In other words, if the column has the same value multiple times, it should only count that value once.
By default, count()
will include all duplicate values in its calculation. For example, if the value “Cat” appears 3 times, count()
will count that as 3.
However, if you only want distinct values to be counted, then count()
would count it as 1.
Fortunately, there’s an easy way to do this. All you need to do is add the DISTINCT
keyword to your count()
function. Like this:
count(DISTINCT x)
Where x
is the column name for which contents you’re counting (or the whole row if you’re using the asterisk wildcard).
Example
Take the following table:
ProductId ProductName Price ---------- ------------- ---------- 1 Widget Holder 139.5 2 Blue Widget 10.0 3 Red Widget 10.0 4 Green Widget 10.0 5 Widget Stick 89.75 6 Foo Cap 11.99
Notice that rows 2 to 4 all have the same price (10.0).
If I do a normal count()
on the Price column, it will count all six rows.
SELECT count(Price) FROM Products;
Result:
6
However, if I add the DISTINCT
keyword, it will count those three rows as one.
SELECT count(DISTINCT Price) FROM Products;
Result:
4
Count Distinct Rows
The count()
function accepts the asterisk wildcard (*
), which means that it will count all rows.

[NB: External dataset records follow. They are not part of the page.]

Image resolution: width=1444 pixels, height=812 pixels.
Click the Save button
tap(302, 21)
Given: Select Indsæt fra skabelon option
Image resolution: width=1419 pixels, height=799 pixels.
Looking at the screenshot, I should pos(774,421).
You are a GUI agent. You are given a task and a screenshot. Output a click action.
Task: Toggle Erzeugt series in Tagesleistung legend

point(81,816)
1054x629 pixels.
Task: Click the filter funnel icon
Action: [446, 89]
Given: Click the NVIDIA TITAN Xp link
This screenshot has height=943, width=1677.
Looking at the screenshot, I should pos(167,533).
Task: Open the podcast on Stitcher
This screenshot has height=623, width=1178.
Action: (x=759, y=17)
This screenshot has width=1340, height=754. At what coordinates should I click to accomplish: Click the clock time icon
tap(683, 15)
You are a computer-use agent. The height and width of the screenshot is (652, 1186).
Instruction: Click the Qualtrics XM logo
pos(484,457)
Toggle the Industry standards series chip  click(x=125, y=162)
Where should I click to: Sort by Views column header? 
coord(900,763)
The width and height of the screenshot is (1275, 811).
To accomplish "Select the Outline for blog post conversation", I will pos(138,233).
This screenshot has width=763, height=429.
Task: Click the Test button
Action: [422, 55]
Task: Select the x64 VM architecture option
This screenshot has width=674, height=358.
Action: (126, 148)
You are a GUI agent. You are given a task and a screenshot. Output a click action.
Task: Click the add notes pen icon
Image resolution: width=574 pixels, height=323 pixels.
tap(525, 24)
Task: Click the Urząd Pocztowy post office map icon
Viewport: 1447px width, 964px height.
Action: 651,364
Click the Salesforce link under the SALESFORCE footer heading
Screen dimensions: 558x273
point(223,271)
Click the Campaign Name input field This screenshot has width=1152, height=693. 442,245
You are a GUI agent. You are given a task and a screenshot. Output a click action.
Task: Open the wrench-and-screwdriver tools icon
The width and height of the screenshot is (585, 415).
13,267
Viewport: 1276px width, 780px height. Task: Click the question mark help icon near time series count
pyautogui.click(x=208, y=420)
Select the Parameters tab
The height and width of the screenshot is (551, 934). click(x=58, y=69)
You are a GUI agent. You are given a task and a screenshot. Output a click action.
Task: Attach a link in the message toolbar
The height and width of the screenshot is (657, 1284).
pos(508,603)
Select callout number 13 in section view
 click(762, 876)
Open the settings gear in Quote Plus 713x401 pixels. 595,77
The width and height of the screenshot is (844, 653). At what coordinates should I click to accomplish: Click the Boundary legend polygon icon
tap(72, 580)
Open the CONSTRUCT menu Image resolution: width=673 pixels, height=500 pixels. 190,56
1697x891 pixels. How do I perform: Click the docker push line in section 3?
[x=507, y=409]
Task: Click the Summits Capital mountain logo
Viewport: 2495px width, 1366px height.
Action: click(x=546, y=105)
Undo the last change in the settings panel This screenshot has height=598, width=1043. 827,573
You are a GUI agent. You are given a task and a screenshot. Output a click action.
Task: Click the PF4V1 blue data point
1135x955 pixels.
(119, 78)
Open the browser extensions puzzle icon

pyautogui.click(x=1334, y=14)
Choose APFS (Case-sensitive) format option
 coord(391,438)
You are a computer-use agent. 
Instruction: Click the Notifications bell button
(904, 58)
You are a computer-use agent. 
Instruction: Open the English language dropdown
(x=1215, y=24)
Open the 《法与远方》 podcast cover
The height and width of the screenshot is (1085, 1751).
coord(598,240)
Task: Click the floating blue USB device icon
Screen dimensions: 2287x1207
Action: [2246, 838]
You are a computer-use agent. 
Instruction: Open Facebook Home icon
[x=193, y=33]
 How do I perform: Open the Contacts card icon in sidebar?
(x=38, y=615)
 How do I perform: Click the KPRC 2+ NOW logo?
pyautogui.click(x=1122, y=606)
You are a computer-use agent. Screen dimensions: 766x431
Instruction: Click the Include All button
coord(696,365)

However, you’ll probably get an error if you try to use DISTINCT
when using the asterisk wildcard.
Here’s a table with duplicate rows.
Postal State ---------- ------------------ NSW New South Wales NSW New South Wales QLD Queensland TAS Tasmania SA South Australia WA Western Australia VIC Victoria
In theory, I should be able to use DISTINCT
to count the “de-duped” rows in this table. However, that doesn’t seem possible.
SELECT count(DISTINCT *)
FROM States;
Result:
Error: near "*": syntax error
Instead, I need to specify a column name when using the DISTINCT
keyword.
SELECT
count(State),
count(DISTINCT State)
FROM States;
Result:
count(State) count(DISTINCT State) ------------ --------------------- 7 6
Another way to do it would be to do something like this:
SELECT count(*) FROM (SELECT DISTINCT * FROM States);
Result:
6
This shouldn’t really be a problem though, as it’s generally not good database design to allow duplicate rows like this.